→ **WHAT YOU WILL DO**
Beginning at the line containing "Daphnis (28, 895)" and continuing to the end of the records below, give each line again exactly as it stands, and only those lines.

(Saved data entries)

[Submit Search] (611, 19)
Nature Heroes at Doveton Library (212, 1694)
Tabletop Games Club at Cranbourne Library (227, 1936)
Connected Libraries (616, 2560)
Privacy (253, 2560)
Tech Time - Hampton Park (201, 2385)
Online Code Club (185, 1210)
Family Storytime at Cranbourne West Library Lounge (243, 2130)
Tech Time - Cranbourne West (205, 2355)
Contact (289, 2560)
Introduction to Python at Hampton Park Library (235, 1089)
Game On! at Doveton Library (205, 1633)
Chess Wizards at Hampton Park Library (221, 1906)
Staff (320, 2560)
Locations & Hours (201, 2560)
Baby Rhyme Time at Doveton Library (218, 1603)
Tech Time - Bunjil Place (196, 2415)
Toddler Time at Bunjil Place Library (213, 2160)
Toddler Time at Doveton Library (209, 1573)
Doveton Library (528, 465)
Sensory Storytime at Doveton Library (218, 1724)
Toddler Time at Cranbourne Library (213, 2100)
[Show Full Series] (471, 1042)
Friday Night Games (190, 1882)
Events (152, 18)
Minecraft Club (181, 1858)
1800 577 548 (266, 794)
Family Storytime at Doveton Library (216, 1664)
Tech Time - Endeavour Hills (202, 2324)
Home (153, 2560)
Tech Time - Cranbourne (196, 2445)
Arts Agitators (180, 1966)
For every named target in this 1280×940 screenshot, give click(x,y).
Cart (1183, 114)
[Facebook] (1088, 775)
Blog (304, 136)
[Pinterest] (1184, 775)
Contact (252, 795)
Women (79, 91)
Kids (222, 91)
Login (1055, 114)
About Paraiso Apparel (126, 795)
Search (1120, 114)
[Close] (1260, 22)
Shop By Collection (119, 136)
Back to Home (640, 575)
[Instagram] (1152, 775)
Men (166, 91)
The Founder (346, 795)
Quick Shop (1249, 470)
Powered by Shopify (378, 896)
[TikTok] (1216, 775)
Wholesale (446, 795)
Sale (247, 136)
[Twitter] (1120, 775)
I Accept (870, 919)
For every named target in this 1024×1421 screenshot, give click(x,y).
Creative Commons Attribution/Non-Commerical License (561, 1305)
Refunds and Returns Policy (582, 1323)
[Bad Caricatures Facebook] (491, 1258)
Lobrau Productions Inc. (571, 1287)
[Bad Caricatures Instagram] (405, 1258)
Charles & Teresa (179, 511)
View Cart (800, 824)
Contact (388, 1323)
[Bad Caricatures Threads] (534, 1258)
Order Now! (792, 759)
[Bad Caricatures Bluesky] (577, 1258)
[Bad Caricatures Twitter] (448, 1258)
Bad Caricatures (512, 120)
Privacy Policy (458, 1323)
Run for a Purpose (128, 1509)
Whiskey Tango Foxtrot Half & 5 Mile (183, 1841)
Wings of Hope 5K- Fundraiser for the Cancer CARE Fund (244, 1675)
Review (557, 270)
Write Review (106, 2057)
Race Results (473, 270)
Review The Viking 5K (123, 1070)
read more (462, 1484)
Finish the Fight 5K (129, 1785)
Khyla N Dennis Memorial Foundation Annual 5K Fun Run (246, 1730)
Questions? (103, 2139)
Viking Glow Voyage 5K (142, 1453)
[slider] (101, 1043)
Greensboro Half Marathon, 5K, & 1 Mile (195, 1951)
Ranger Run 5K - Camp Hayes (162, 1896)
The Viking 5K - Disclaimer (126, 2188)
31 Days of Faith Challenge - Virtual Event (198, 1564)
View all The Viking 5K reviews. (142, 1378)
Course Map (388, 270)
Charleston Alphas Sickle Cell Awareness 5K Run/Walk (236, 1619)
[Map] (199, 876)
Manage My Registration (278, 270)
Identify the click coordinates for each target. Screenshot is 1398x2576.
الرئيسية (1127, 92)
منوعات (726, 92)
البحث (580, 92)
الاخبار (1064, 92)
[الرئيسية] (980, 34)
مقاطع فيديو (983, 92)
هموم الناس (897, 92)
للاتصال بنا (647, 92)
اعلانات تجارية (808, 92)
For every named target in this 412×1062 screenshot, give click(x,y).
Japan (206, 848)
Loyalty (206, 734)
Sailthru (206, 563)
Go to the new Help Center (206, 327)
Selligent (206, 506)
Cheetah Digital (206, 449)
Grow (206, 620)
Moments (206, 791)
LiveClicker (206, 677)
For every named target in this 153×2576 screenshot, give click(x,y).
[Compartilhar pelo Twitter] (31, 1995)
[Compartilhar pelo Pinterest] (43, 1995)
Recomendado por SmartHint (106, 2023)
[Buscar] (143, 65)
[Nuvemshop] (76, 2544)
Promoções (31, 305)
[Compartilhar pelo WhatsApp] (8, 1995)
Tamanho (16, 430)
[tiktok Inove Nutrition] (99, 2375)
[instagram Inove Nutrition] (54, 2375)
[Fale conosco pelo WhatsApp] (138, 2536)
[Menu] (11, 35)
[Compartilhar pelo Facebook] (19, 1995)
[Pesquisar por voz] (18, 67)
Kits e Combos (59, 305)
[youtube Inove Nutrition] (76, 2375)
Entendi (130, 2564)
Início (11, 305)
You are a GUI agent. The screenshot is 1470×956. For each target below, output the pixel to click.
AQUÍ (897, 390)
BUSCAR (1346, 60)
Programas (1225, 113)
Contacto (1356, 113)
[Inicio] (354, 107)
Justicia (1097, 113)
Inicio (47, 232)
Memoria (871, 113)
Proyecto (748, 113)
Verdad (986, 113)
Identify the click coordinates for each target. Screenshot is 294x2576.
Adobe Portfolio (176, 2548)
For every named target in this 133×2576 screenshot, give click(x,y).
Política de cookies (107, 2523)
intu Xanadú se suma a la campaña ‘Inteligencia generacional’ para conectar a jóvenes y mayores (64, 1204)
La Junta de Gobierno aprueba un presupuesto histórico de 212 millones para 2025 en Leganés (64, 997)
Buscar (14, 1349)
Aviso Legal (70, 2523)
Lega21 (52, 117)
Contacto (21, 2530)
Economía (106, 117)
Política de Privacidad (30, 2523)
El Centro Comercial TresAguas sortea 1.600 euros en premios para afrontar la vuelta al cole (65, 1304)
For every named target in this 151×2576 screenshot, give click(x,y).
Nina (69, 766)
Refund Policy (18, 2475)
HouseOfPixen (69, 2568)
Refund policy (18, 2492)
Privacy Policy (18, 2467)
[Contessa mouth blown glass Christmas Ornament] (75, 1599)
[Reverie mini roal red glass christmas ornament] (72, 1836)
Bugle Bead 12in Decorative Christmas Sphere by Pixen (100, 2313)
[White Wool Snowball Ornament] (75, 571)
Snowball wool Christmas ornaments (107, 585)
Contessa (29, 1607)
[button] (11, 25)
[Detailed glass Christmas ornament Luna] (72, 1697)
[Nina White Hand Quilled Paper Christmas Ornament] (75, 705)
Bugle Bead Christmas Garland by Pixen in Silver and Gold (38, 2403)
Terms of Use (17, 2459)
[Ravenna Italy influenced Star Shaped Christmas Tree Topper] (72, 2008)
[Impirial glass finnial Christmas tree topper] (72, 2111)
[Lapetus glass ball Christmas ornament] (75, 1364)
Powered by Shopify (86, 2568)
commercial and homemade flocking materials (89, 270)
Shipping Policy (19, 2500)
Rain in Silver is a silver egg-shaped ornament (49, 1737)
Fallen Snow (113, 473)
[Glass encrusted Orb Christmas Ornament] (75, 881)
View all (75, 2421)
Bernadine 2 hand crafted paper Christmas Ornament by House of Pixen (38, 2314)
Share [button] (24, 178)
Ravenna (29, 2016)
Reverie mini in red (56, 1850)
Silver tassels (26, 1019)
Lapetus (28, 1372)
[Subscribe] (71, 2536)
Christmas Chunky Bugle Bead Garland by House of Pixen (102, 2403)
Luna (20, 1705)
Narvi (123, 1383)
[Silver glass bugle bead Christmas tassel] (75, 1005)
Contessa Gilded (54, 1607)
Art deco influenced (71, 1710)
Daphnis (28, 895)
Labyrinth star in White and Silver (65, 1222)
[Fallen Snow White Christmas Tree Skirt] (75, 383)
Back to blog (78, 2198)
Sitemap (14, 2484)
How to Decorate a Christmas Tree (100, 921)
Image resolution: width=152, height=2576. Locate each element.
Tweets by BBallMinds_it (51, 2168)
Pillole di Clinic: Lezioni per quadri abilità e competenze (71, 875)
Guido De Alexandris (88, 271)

→ **RESULT OF THIS TASK**
Daphnis (28, 895)
Labyrinth star in White and Silver (65, 1222)
[Fallen Snow White Christmas Tree Skirt] (75, 383)
Back to blog (78, 2198)
Sitemap (14, 2484)
How to Decorate a Christmas Tree (100, 921)
Image resolution: width=152, height=2576. Locate each element.
Tweets by BBallMinds_it (51, 2168)
Pillole di Clinic: Lezioni per quadri abilità e competenze (71, 875)
Guido De Alexandris (88, 271)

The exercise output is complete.